***** MATERIAL FOR THIS TASK

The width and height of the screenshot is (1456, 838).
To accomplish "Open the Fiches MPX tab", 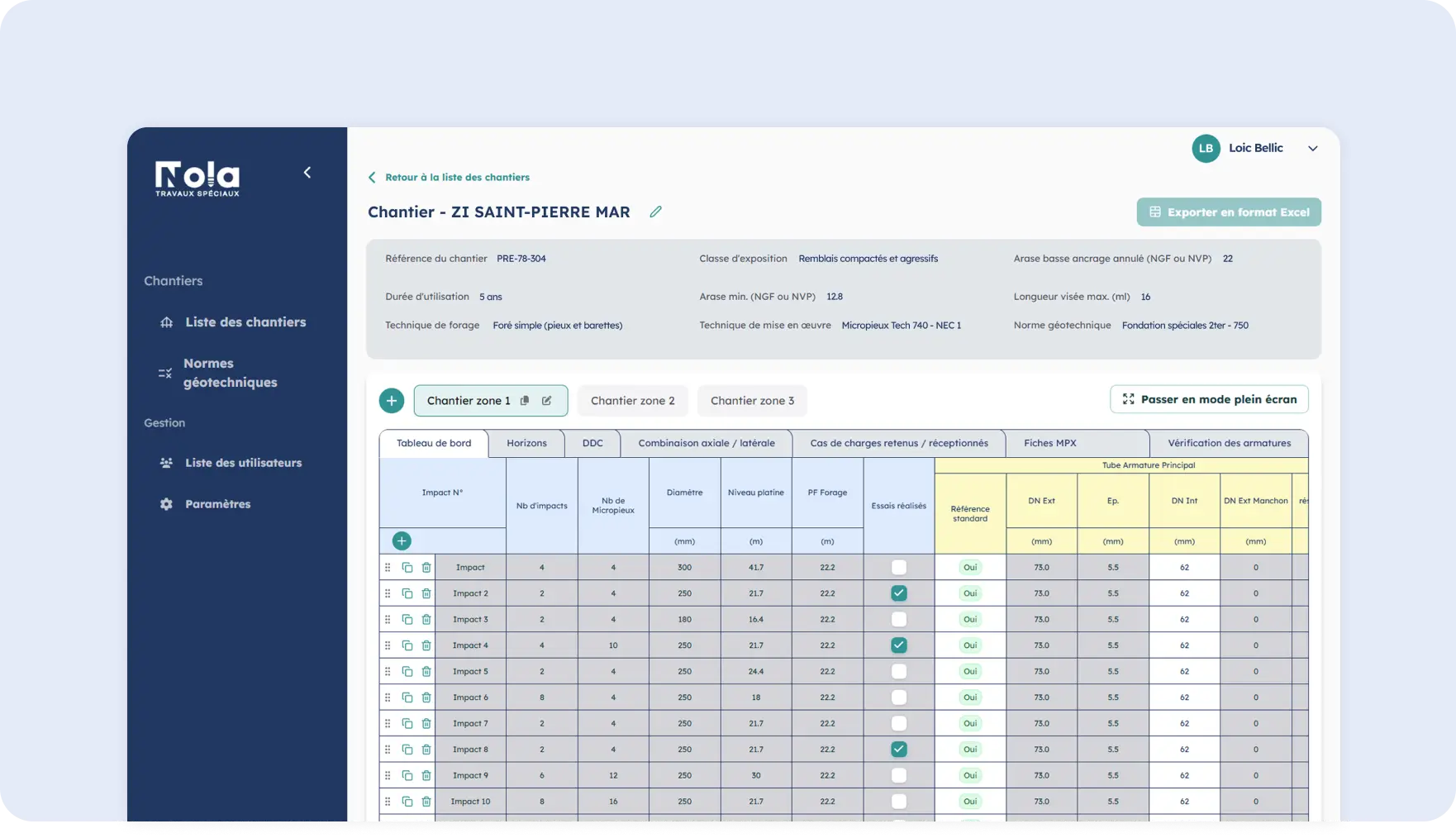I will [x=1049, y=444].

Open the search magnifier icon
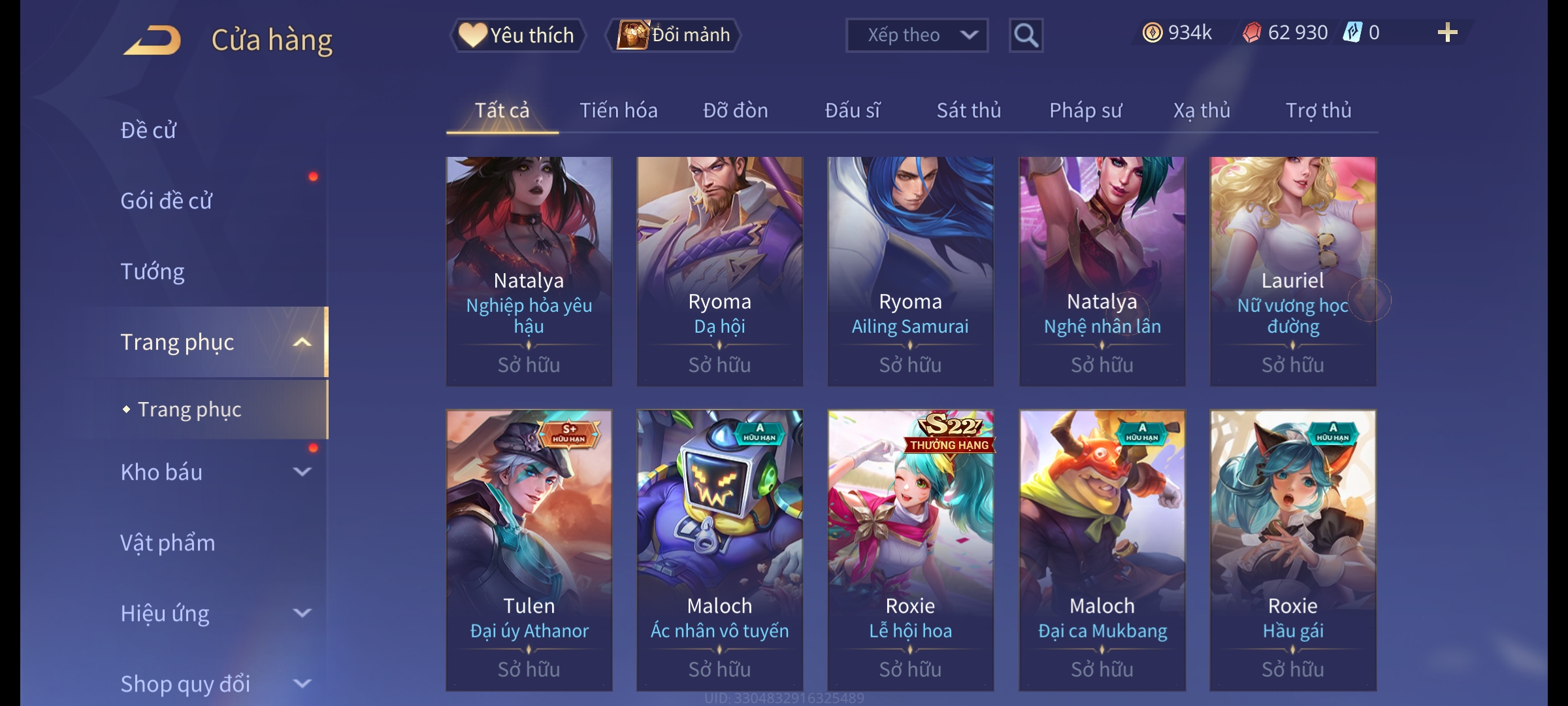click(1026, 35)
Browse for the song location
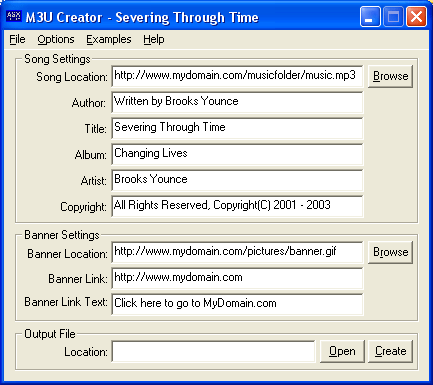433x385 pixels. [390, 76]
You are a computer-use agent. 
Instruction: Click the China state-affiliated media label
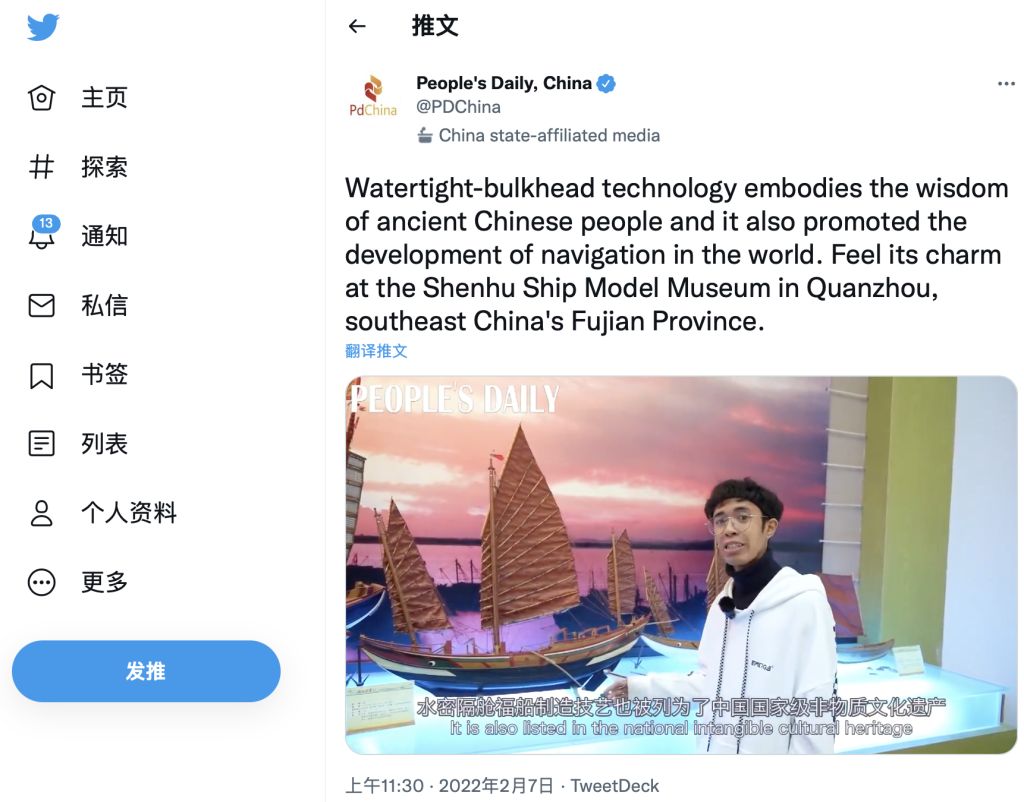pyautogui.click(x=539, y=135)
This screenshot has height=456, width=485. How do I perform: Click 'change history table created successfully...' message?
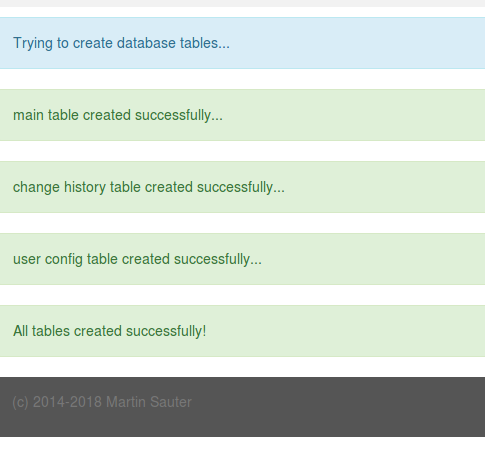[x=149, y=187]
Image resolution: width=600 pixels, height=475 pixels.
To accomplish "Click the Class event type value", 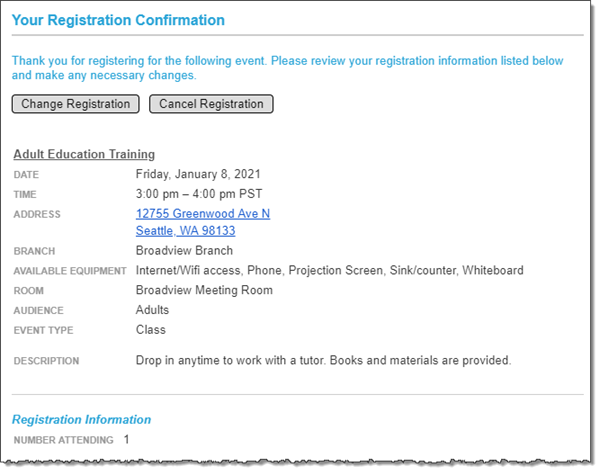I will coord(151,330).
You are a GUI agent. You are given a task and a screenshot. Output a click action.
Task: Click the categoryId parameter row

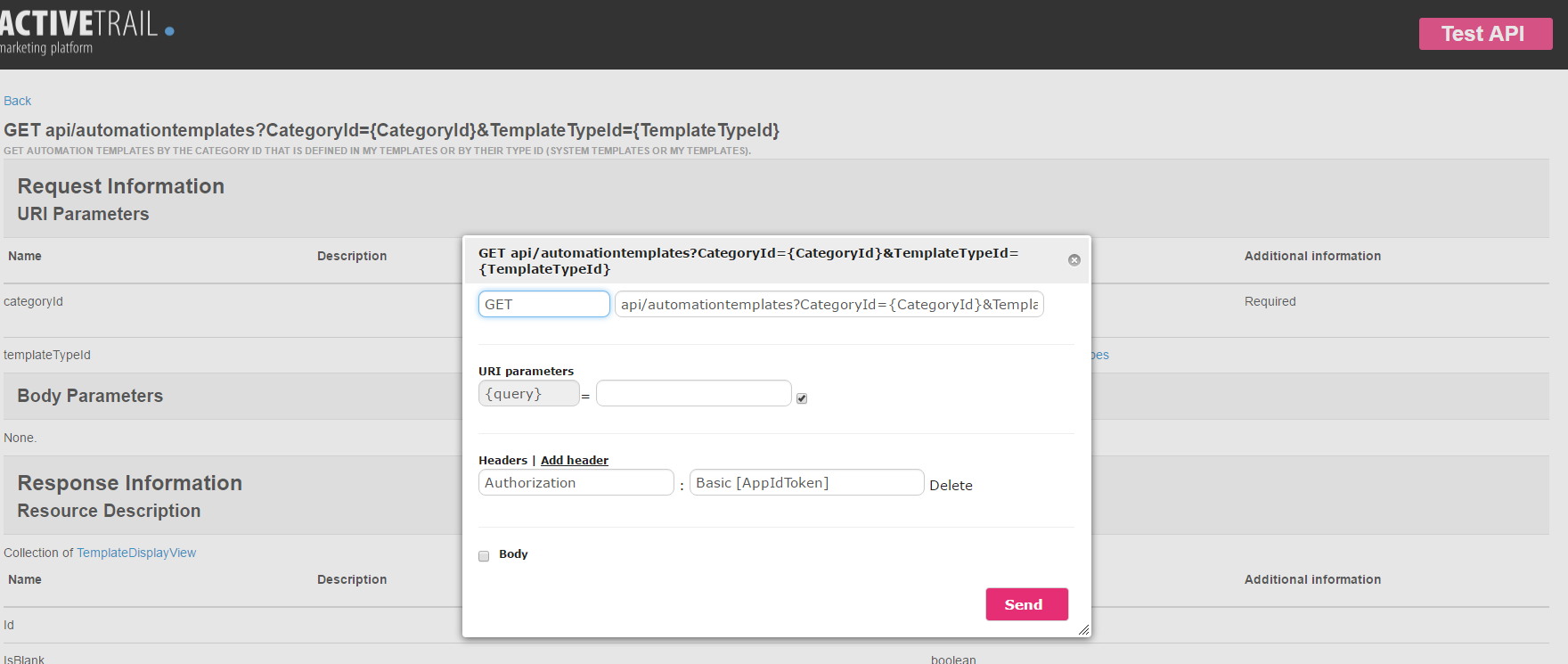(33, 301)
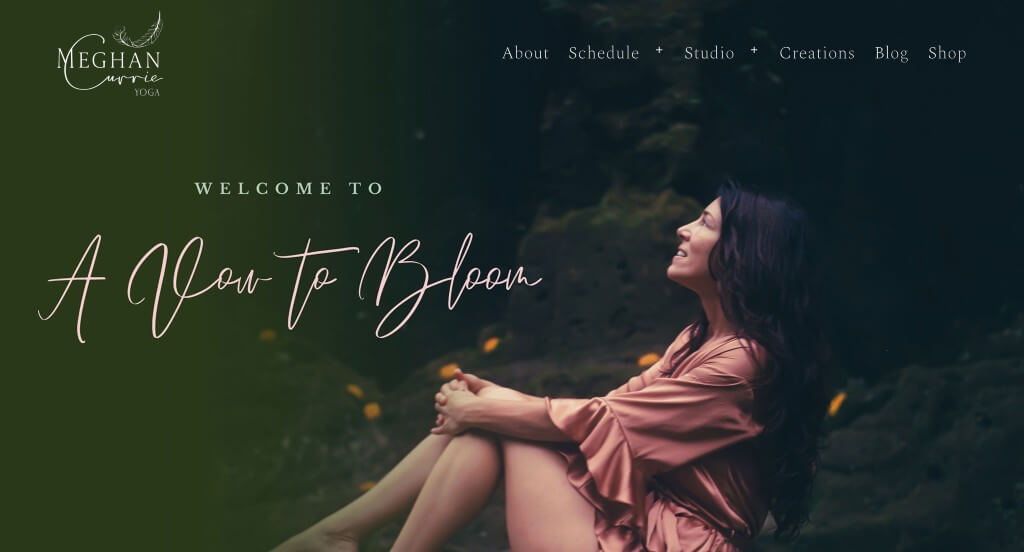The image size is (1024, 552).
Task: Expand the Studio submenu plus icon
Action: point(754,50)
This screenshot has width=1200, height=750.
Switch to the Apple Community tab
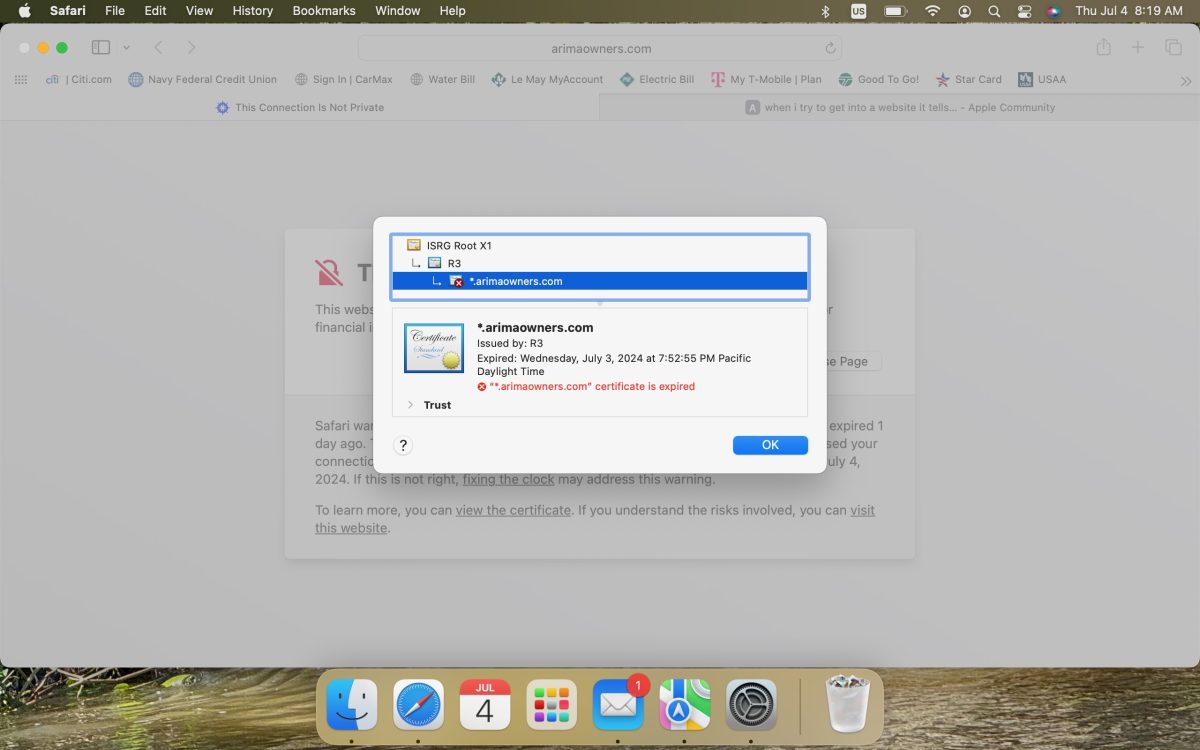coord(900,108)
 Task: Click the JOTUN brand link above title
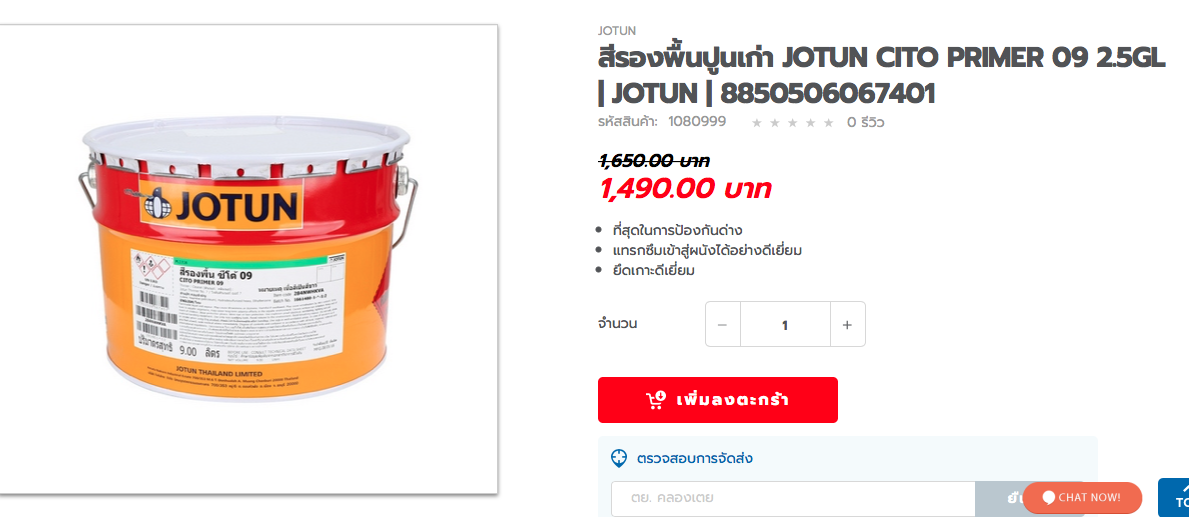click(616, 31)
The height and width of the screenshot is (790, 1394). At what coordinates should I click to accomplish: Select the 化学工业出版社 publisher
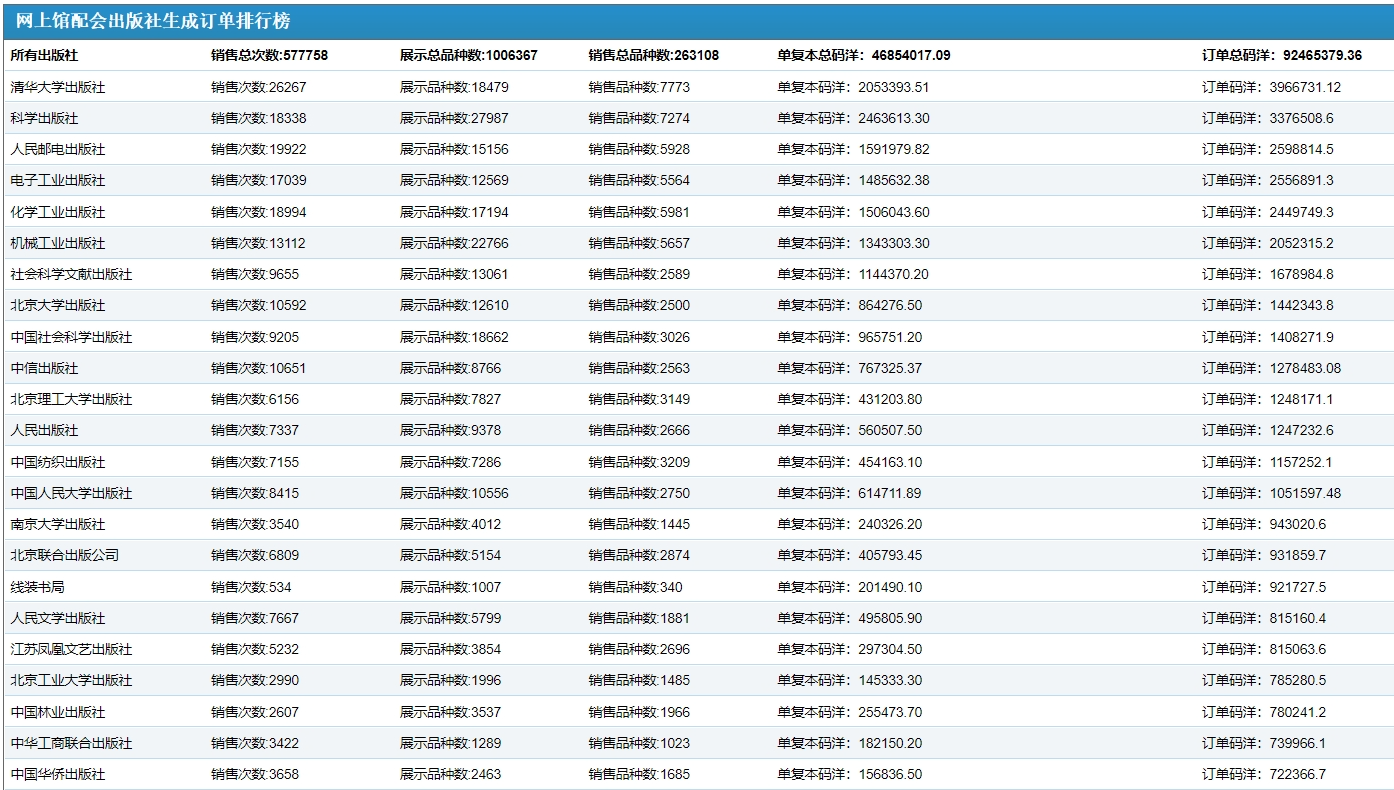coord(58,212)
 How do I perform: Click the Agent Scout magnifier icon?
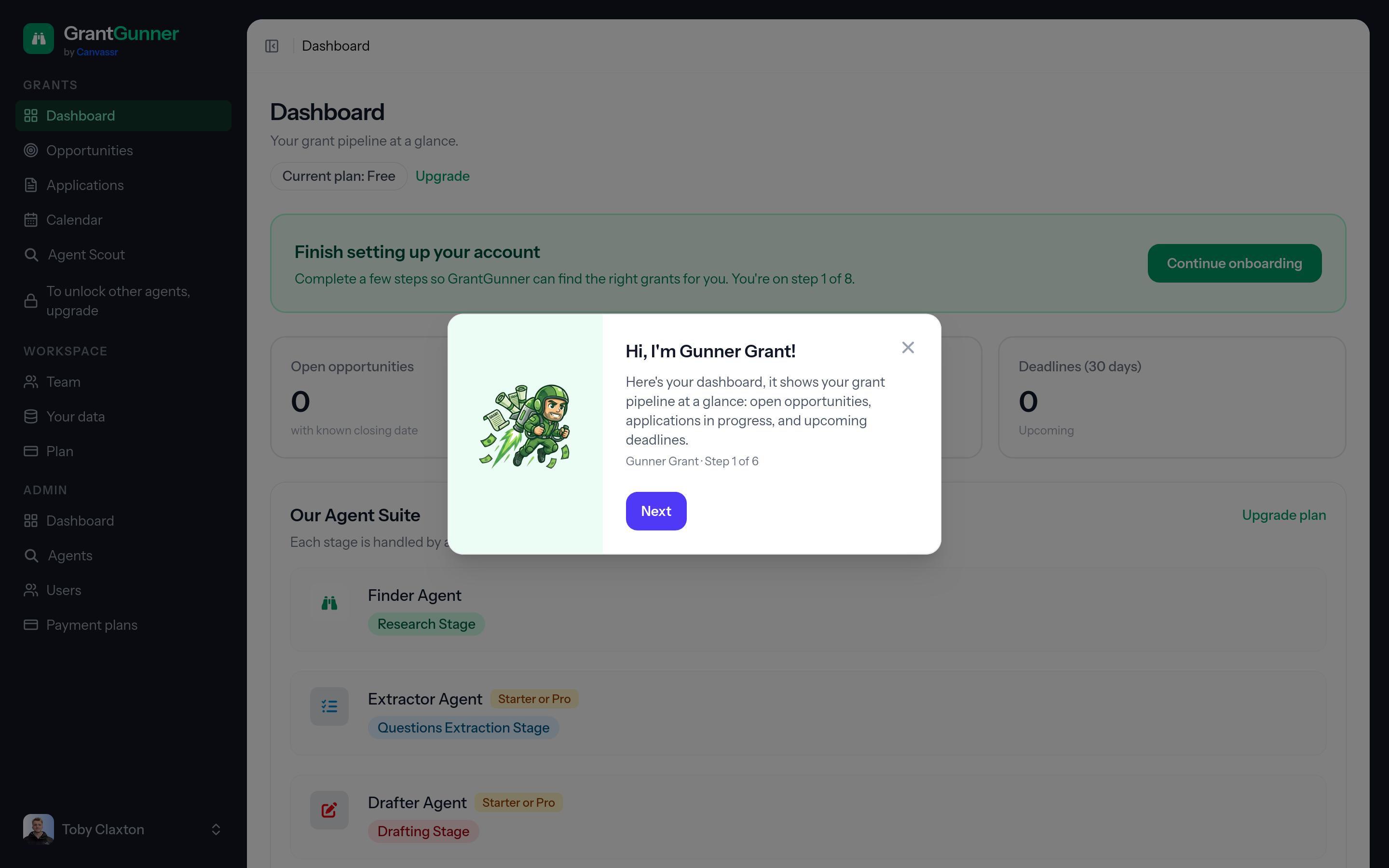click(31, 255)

**********

Exactly the lines from the one containing "Switch to the Apple Community tab" through the last line of the data above should be output, both ends included, with every picture left out.

EXERCISE ANSWER »
Switch to the Apple Community tab
coord(900,108)
 Task: Click the JOTUN brand link above title
click(616, 31)
The height and width of the screenshot is (790, 1394). At what coordinates should I click to accomplish: Select the 化学工业出版社 publisher
coord(58,212)
 How do I perform: Click the Agent Scout magnifier icon?
click(31, 255)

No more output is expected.